* Task prompt: Copy everything in the material below, from the line containing "The height and width of the screenshot is (784, 1549)." down to the last line of the material, without changing a character.

* Records for the task:
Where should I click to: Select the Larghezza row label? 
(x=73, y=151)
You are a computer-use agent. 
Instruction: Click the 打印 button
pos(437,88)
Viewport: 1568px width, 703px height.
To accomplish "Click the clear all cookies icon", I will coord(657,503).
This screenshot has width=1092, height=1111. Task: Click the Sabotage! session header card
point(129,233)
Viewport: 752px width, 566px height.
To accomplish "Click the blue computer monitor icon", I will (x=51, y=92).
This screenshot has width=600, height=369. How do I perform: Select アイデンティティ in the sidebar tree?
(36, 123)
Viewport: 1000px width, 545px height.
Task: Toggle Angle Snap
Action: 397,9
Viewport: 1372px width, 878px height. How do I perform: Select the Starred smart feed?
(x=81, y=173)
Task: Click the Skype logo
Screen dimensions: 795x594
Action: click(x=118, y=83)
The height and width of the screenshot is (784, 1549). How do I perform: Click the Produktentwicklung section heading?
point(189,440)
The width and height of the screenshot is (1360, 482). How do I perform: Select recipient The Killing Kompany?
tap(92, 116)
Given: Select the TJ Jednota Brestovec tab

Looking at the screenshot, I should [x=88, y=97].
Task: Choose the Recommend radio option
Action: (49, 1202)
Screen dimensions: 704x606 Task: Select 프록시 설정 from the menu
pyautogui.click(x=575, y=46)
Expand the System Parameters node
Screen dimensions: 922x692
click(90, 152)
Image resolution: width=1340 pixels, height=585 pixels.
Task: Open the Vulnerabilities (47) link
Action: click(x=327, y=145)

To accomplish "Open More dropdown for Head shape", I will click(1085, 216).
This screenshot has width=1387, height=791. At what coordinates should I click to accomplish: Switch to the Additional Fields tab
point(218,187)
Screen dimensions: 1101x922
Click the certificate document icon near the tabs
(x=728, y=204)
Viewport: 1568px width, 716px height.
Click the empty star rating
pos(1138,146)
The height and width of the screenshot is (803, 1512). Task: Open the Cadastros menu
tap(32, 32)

* Reply to the task:
The height and width of the screenshot is (784, 1549). How do I perform: Click the Produktentwicklung section heading?
point(189,440)
The width and height of the screenshot is (1360, 482). How do I perform: Select recipient The Killing Kompany?
tap(92, 116)
Given: Select the TJ Jednota Brestovec tab

Looking at the screenshot, I should [x=88, y=97].
Task: Choose the Recommend radio option
Action: (49, 1202)
Screen dimensions: 704x606 Task: Select 프록시 설정 from the menu
pyautogui.click(x=575, y=46)
Expand the System Parameters node
Screen dimensions: 922x692
click(90, 152)
Image resolution: width=1340 pixels, height=585 pixels.
Task: Open the Vulnerabilities (47) link
Action: click(x=327, y=145)

To accomplish "Open More dropdown for Head shape", I will click(1085, 216).
This screenshot has width=1387, height=791. At what coordinates should I click to accomplish: Switch to the Additional Fields tab
point(218,187)
Screen dimensions: 1101x922
Click the certificate document icon near the tabs
(x=728, y=204)
Viewport: 1568px width, 716px height.
Click the empty star rating
pos(1138,146)
The height and width of the screenshot is (803, 1512). Task: Open the Cadastros menu
tap(32, 32)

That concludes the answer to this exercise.